**Your assignment**. All records that follow are to be restated exactly.

━━ Extracted data ━━

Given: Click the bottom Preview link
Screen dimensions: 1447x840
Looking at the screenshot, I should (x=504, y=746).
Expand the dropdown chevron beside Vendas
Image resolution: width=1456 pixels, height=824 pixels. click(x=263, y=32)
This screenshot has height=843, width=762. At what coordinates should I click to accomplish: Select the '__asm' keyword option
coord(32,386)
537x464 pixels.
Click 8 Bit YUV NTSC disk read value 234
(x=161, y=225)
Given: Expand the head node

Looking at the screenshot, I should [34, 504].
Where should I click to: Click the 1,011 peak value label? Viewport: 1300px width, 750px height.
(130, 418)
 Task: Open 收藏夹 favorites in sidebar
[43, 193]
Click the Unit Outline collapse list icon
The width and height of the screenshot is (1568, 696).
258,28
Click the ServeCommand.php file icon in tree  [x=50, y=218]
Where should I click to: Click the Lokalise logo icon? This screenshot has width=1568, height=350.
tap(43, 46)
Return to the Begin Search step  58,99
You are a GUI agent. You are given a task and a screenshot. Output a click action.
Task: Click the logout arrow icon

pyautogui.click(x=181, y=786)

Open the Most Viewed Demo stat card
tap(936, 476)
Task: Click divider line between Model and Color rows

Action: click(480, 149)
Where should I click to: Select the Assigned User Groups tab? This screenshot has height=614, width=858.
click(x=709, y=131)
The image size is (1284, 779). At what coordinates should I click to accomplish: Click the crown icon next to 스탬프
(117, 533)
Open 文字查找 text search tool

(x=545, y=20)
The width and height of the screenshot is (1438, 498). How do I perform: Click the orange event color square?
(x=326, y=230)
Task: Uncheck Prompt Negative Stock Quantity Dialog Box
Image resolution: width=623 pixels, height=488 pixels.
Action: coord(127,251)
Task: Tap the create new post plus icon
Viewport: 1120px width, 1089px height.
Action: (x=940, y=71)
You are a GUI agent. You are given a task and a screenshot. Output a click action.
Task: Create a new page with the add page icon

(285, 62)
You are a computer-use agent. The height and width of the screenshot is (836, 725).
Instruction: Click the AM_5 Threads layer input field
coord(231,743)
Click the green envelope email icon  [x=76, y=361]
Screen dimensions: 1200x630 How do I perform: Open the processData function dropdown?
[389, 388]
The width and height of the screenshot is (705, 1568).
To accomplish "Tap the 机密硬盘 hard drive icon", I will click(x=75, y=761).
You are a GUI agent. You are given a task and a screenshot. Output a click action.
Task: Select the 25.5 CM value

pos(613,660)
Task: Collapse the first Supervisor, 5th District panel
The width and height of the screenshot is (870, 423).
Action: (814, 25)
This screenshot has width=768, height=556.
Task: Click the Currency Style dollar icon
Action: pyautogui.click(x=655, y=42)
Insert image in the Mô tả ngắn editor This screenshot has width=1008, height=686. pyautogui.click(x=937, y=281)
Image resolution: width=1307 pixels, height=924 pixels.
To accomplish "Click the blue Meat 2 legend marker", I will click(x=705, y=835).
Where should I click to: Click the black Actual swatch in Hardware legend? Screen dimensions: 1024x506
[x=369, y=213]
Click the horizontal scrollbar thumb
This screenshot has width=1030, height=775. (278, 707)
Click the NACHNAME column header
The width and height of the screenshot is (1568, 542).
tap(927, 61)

━━━

**Solution to the problem**.
Given: Click the bottom Preview link
Screen dimensions: 1447x840
Looking at the screenshot, I should (x=504, y=746).
Expand the dropdown chevron beside Vendas
Image resolution: width=1456 pixels, height=824 pixels. click(x=263, y=32)
This screenshot has height=843, width=762. At what coordinates should I click to accomplish: Select the '__asm' keyword option
coord(32,386)
537x464 pixels.
Click 8 Bit YUV NTSC disk read value 234
(x=161, y=225)
Given: Expand the head node

Looking at the screenshot, I should [34, 504].
Where should I click to: Click the 1,011 peak value label? Viewport: 1300px width, 750px height.
(130, 418)
 Task: Open 收藏夹 favorites in sidebar
[43, 193]
Click the Unit Outline collapse list icon
The width and height of the screenshot is (1568, 696).
258,28
Click the ServeCommand.php file icon in tree  [x=50, y=218]
Where should I click to: Click the Lokalise logo icon? This screenshot has width=1568, height=350.
tap(43, 46)
Return to the Begin Search step  58,99
You are a GUI agent. You are given a task and a screenshot. Output a click action.
Task: Click the logout arrow icon

pyautogui.click(x=181, y=786)

Open the Most Viewed Demo stat card
tap(936, 476)
Task: Click divider line between Model and Color rows

Action: click(480, 149)
Where should I click to: Select the Assigned User Groups tab? This screenshot has height=614, width=858.
click(x=709, y=131)
The image size is (1284, 779). At what coordinates should I click to accomplish: Click the crown icon next to 스탬프
(117, 533)
Open 文字查找 text search tool

(x=545, y=20)
The width and height of the screenshot is (1438, 498). How do I perform: Click the orange event color square?
(x=326, y=230)
Task: Uncheck Prompt Negative Stock Quantity Dialog Box
Image resolution: width=623 pixels, height=488 pixels.
Action: coord(127,251)
Task: Tap the create new post plus icon
Viewport: 1120px width, 1089px height.
Action: (x=940, y=71)
You are a GUI agent. You are given a task and a screenshot. Output a click action.
Task: Create a new page with the add page icon

(285, 62)
You are a computer-use agent. The height and width of the screenshot is (836, 725).
Instruction: Click the AM_5 Threads layer input field
coord(231,743)
Click the green envelope email icon  [x=76, y=361]
Screen dimensions: 1200x630 How do I perform: Open the processData function dropdown?
[389, 388]
The width and height of the screenshot is (705, 1568).
To accomplish "Tap the 机密硬盘 hard drive icon", I will click(x=75, y=761).
You are a GUI agent. You are given a task and a screenshot. Output a click action.
Task: Select the 25.5 CM value

pos(613,660)
Task: Collapse the first Supervisor, 5th District panel
The width and height of the screenshot is (870, 423).
Action: (814, 25)
This screenshot has width=768, height=556.
Task: Click the Currency Style dollar icon
Action: pyautogui.click(x=655, y=42)
Insert image in the Mô tả ngắn editor This screenshot has width=1008, height=686. pyautogui.click(x=937, y=281)
Image resolution: width=1307 pixels, height=924 pixels.
To accomplish "Click the blue Meat 2 legend marker", I will click(x=705, y=835).
Where should I click to: Click the black Actual swatch in Hardware legend? Screen dimensions: 1024x506
[x=369, y=213]
Click the horizontal scrollbar thumb
This screenshot has width=1030, height=775. (278, 707)
Click the NACHNAME column header
The width and height of the screenshot is (1568, 542).
tap(927, 61)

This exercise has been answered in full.